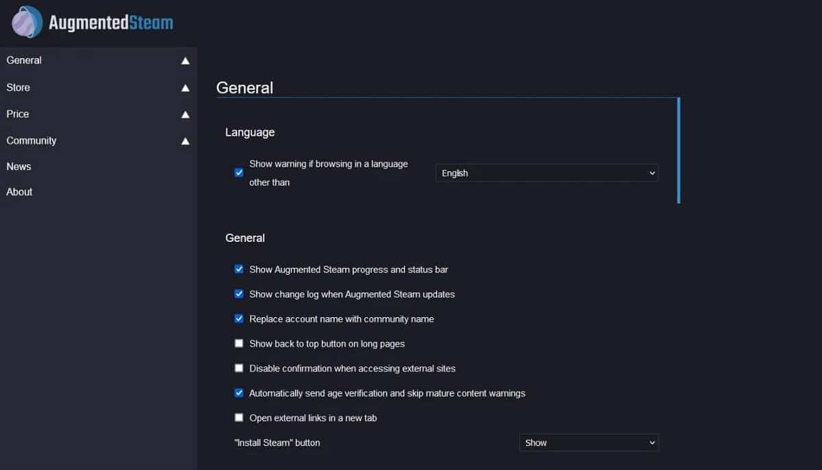This screenshot has width=822, height=470.
Task: Open the News page from the sidebar
Action: [x=18, y=166]
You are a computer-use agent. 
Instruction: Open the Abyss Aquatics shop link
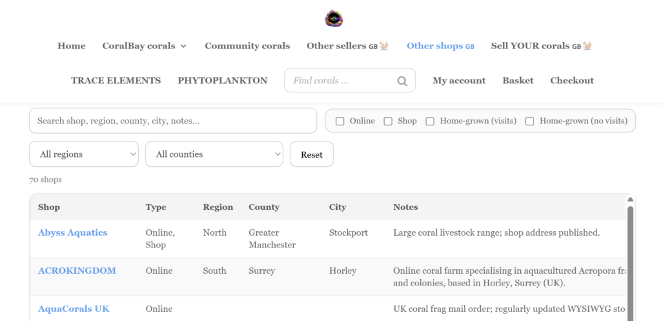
▬▬▬
The request - Can you rewrite the items above with "shop link" replaced by "store link" and everything else left unchanged? Omit the pictures.

Response to the exercise -
This screenshot has width=822, height=470.
Task: Open the News page from the sidebar
Action: [x=18, y=166]
You are a computer-use agent. 
Instruction: Open the Abyss Aquatics store link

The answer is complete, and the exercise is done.